Here, Penny Wilson, CEO of trustee recruitment charity, Getting on Board, highlights a typical trustee board, showcasing some of the characteristics of badly-behaved trustees:

‘Winging it Wilma’
• Doesn’t read the papers or prepare for meetings
• Ends up having to be caught up and wastes time
• Is often distracted/checking her phone/late
• Does nothing between meetings
• Never does her actions
• Never develops herself/learns anything

‘Nicey Nicey Nick’
• Will never disagree with anyone
• Sees disagreeing as conflict
• Nick is Treasurer – and it annoys him that the others just nod the budget through, but he doesn’t know how to address that
• Wants to get through the agenda and on to the alcohol as quickly as possible

‘Part of The Wallpaper Pete’
• Is the chair
• Has been on the board for 25 years
• Is great at the corporate memory
• But says “we tried that before and it didn’t work” too much
• He NEVER changes his mind
• Hogs the floor, doesn’t encourage people to speak
• Does a lot of business outside of the room

‘Know-it-all Nigel’
• Is an expert in EVERYTHING
• Talks too much
• Has his hobby horses – which he mentions every time
• Effect on others: will move on just to shut him up
• Nigel might actually know some stuff, but it’s impossible to pick out what’s real and what’s bluff

‘Quiet Quentin’
• Joined the board recently
• Is wondering what the hell is going on
• Has no idea what’s expected of him
• Didn’t have an induction
• No one seems interested in what he has to say, other than on diversity issues (he’s an IT manager) and issues affecting minority communities he doesn’t belong to
• Actually does know more than Nigel on some topics but no one asks him to speak
• Thinking about leaving

‘Detail Doreen’
• Prides herself on knowing what’s in the detail
• Is too involved
• Delights in pointing out typos

‘What’s His Name? Walter’
• We don’t know anything about him or what he looks like because he never comes to meetings. He joined in 2013, but no one dares ask him to leave

Why do trustees behave badly?

So why do these characters exist? And why do boards behave badly? Trustees are volunteers; they give up their free time to lead the direction of a charity. As a result of this, it can often generate inflated egos; with a group of people who believe they have the right to be there, but don’t necessarily add value to the board and don’t know any better.
It’s easy for many boards to forget about good governance too. Many trustees won’t have read up on the latest guidance relating to good governance for some time and have likely forgot about what good chairing really looks like.
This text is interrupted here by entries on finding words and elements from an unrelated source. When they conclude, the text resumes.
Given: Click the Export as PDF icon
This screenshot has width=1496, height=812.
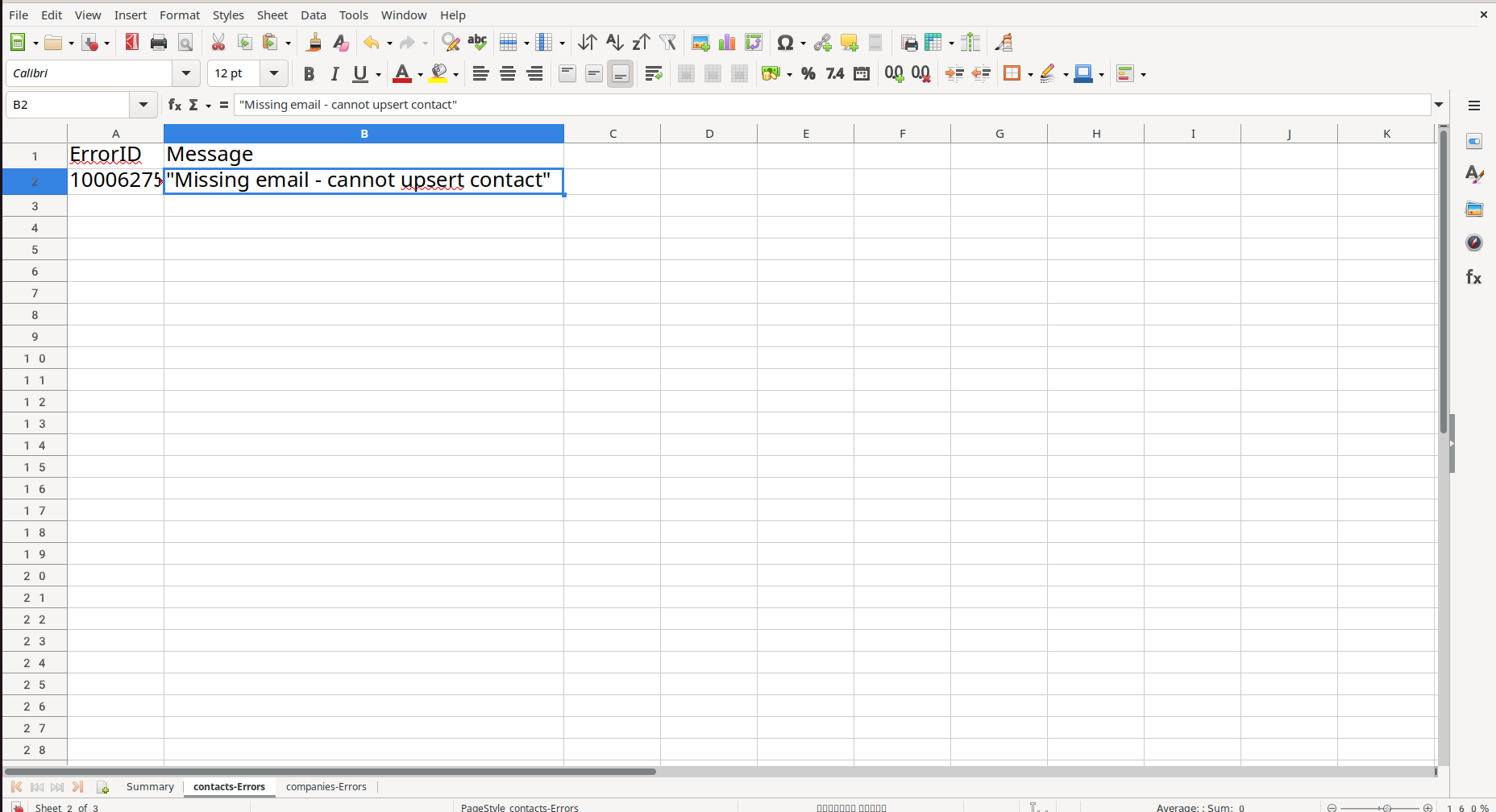Looking at the screenshot, I should [x=132, y=43].
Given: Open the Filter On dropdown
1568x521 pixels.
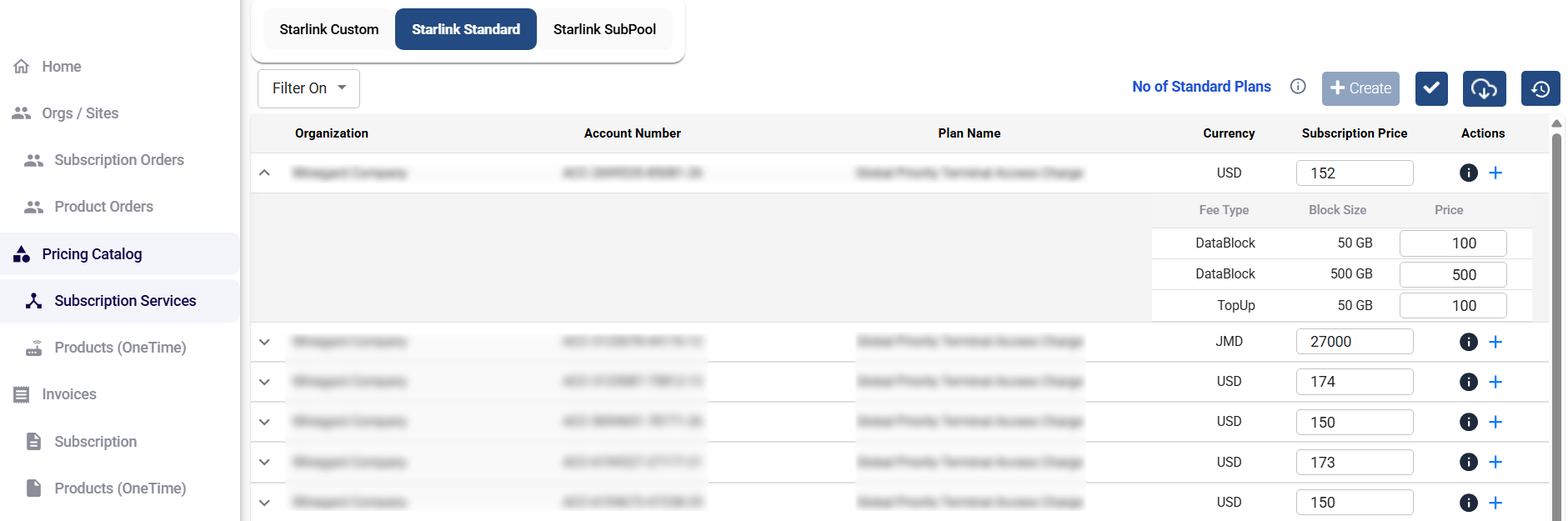Looking at the screenshot, I should (308, 88).
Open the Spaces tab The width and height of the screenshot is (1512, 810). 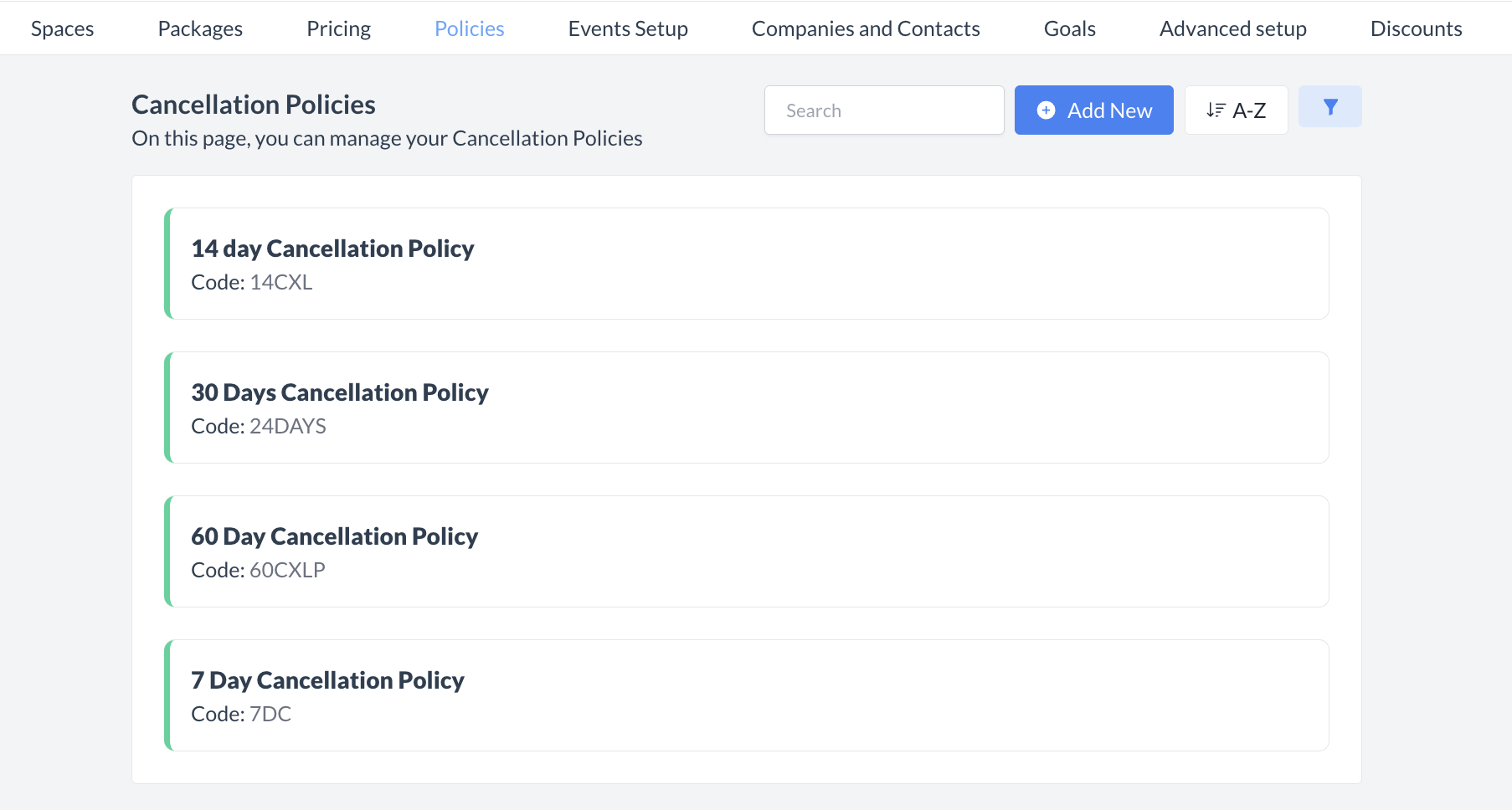[63, 28]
Over time, as boards fail to undergo a re-fresh, it’s easy for trustees to lose sight of the cause, too. Much like ‘Pete’, staying on a board for too long can result in a lack of diversity of thought and a tendency to have a narrow-minded outlook on the future of the charity.

What to do if you recognise these bad behaviours in yourself

After reading this, you may recognise yourself as a Wilma, Nigel or Quentin. Or you may know somebody just like Doreen, Walter or Nick. If you recognise any of these behaviours in your own approach to trusteeship – have a word with yourself. Think about how you might be able to act differently and try it out at your next board meeting. If your board looks and sounds too much like the typical board listed here; it’s time for a re-fresh. If you’ve been on the board for decades and you recognise a lot of these behaviours in yourself; perhaps it might be time to move on. Alternatively, think about the composition of your board, the inclusion of new trustees and look at ways of bringing new voices, skills, and experience to the table.